Document segment.
◆ ◆ ◆

This doesn’t mean a financial crisis of greater magnitude isn’t brewing. It is. But central bankers will fight like hell to avoid it, using the only weapon in their arsenal: an unlimited, unregulated and unchecked ability to fabricate capital for the financial system.
Looking at it that way, Wall Street was implicitly daring Powell to reconsider any possible predispositions he might have had to more aggressively raise rates or embark on too acute of a tightening policy. The pervading reason for the market sell-off, or “correction,” was that inflation was rising, And that would precipitate faster rate increases.
Indeed, the first week of his term was bloody. The S&P 500 shed 5.2 percent, its steepest slide since January 2016—a slide that happened to be predicated on a Fed hike in December 2015, the first since the financial crisis. At one point last week, stocks were off 12 percent from recent highs, but then a Friday afternoon rally boosted the DJIA 1.5 percent higher by the end of the day. In the Treasury market, 10-year yields, at a four-year high, ended the week at 2.85 percent, near where they started.
Cheap Money Hasn’t Worked for Main Street
The markets (read: big banks) got upset that their flow of cheap money might dare come to an end. Yet the stated goal for this money flow, boosting the overall economy, hasn’t been achieved, except in the eyes of politicians, central and private bankers, and people blind to the correlation and causation of cheap-money policy with asset bubbles. Even the rumored concern in the market that the economy was somehow heating up so quickly that it would warrant faster hikes wasn’t based on reality. The gross domestic product (GDP) for the fourth quarter of 2017 wasn’t anything to write home about. At 2.6 percent annual growth, it was even 0.3 percent lower than analysts’ expectations.

◆ ◆ ◆

Listed records.
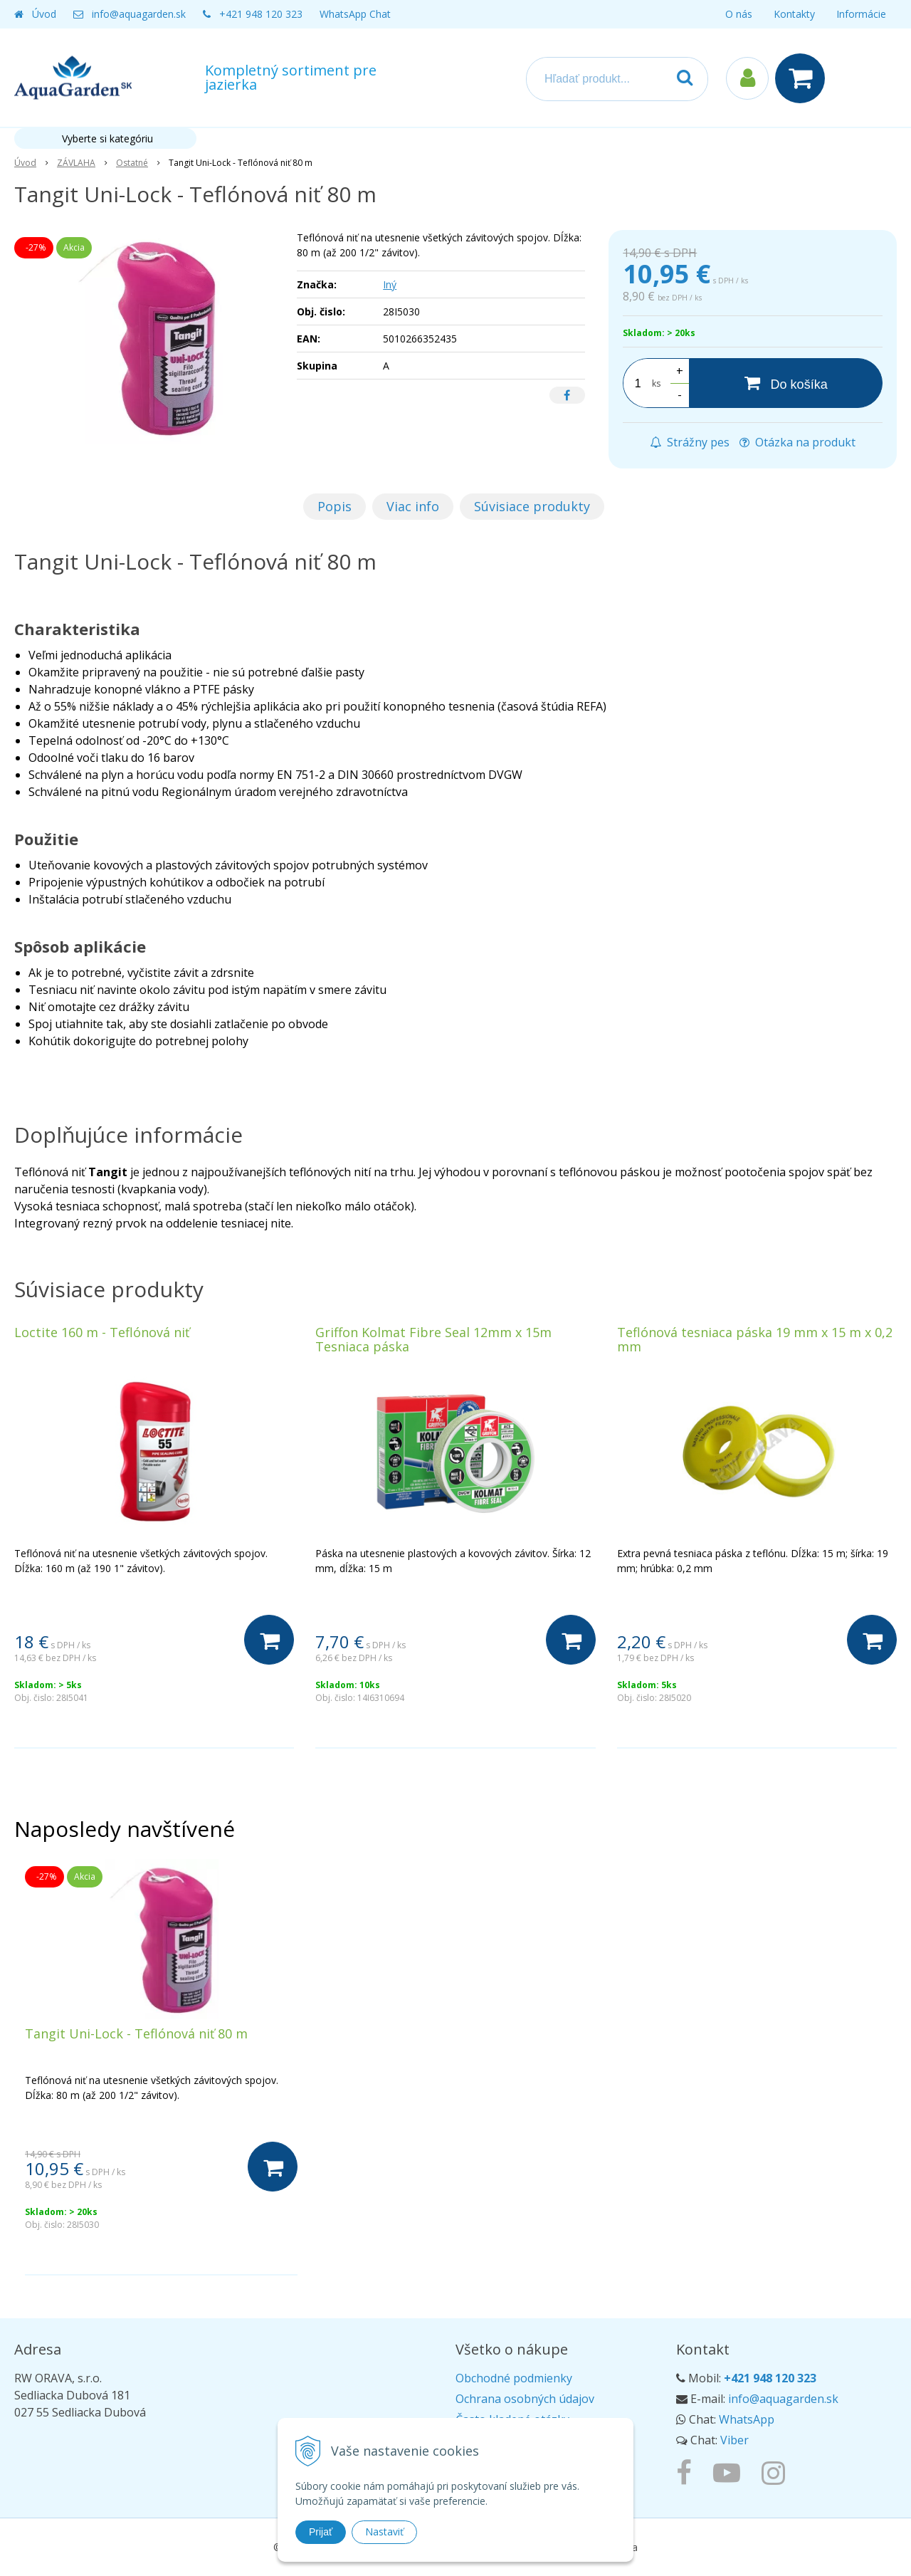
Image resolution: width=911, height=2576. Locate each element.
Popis (334, 506)
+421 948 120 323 (260, 14)
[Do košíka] (786, 383)
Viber (734, 2440)
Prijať (320, 2532)
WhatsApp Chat (355, 14)
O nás (738, 14)
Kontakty (794, 14)
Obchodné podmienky (514, 2378)
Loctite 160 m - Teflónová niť (101, 1332)
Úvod (44, 14)
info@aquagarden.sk (139, 14)
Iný (389, 284)
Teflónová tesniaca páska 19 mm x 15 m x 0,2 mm (754, 1339)
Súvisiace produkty (532, 506)
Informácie (861, 14)
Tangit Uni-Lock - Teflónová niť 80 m (136, 2033)
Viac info (412, 506)
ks (656, 383)
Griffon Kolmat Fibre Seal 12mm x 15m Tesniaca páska (433, 1339)
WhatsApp (746, 2419)
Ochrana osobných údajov (525, 2399)
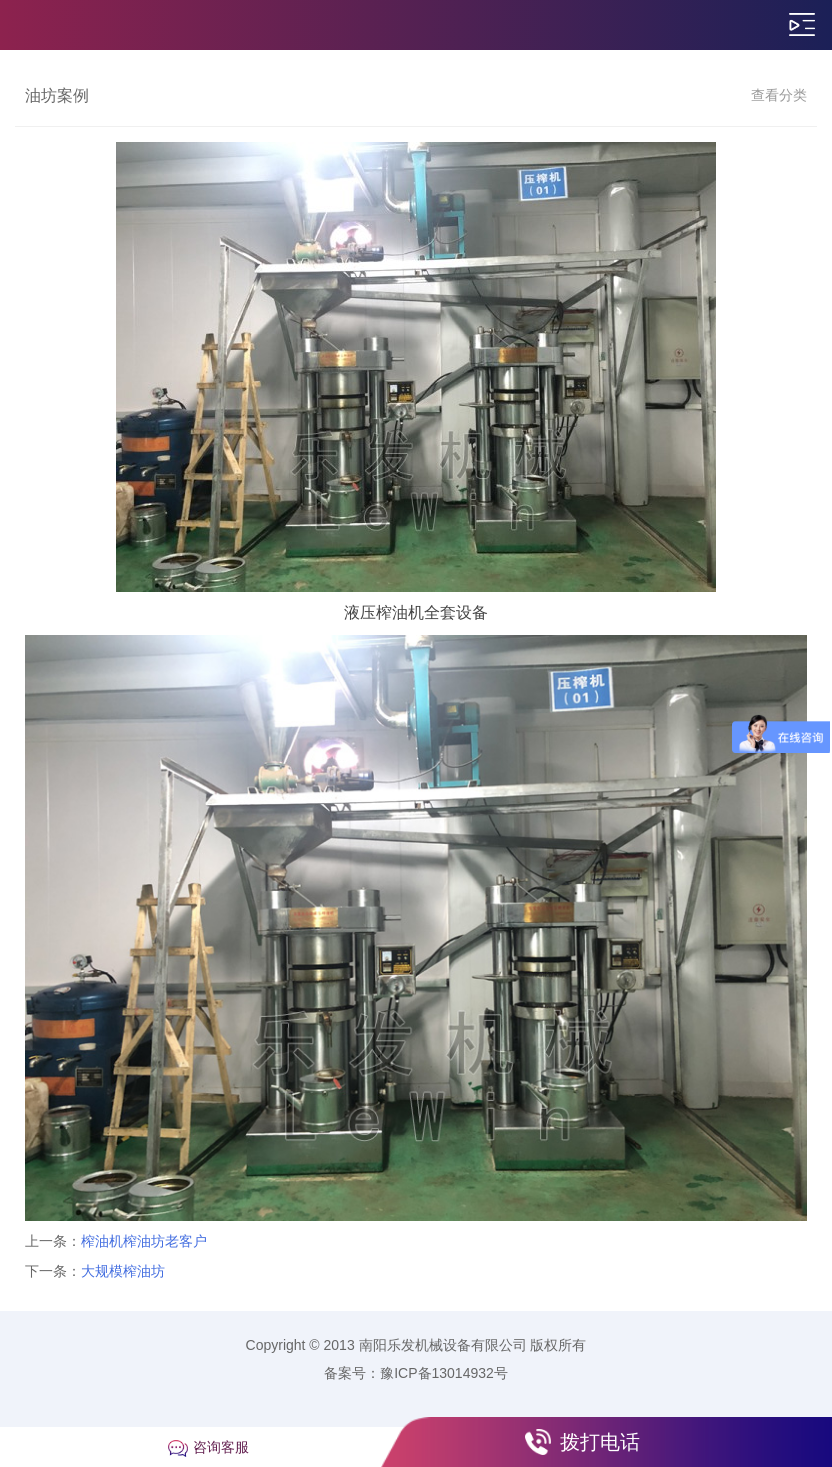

◆ ◆ ◆

What you are asked to do.
Answer these questions from the text on Fed policy and the markets:
1. What does the text call the only weapon in central bankers' arsenal?
2. By what percentage did the S&P 500 fall in the first week of Powell's term?
3. What was the annual GDP growth rate for the fourth quarter of 2017?

Solved exercise.
1. An unlimited, unregulated and unchecked ability to fabricate capital for the financial system.
2. 5.2 percent.
3. 2.6 percent.